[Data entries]
****************

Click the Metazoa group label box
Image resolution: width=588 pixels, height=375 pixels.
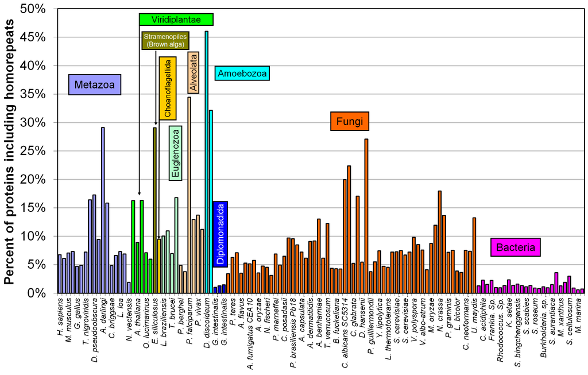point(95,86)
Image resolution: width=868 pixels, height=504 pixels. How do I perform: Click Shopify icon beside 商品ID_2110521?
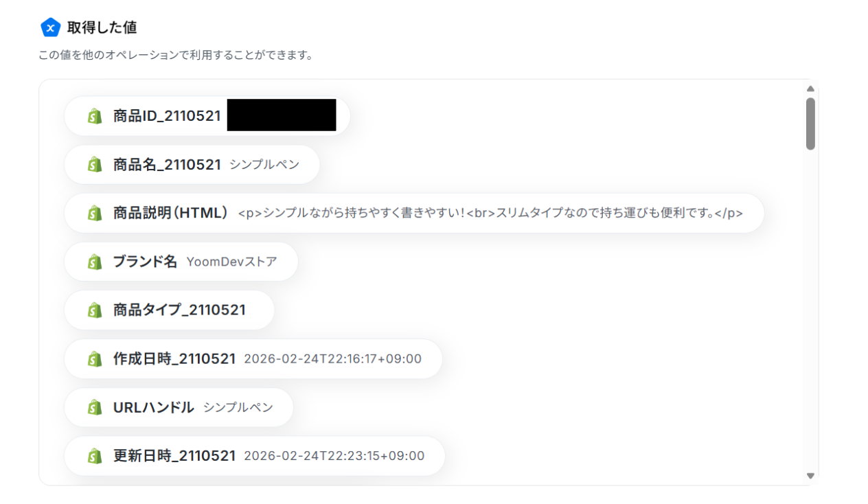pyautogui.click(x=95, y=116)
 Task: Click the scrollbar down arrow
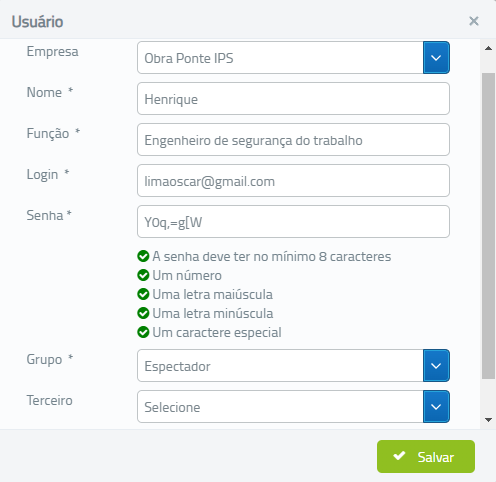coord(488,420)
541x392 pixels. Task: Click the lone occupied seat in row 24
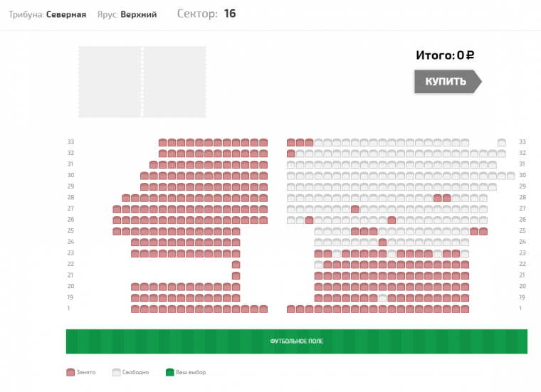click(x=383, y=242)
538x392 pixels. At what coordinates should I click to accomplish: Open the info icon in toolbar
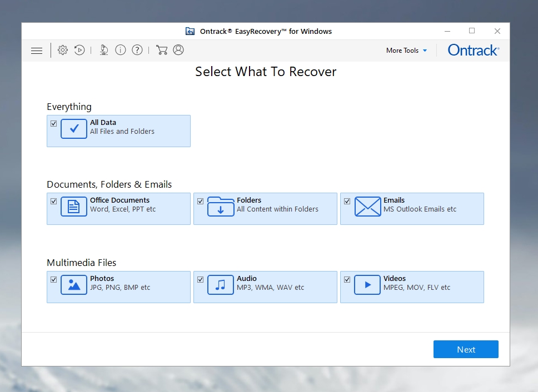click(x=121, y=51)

****************

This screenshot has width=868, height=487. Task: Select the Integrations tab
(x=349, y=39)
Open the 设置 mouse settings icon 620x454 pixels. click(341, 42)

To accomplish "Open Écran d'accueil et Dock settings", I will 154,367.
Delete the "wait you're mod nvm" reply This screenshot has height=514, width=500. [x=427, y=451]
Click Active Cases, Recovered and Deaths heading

****************

Directions -
Lines in the data holding the word "settings": count them and say how many, nothing more.

Answer for this exercise -
2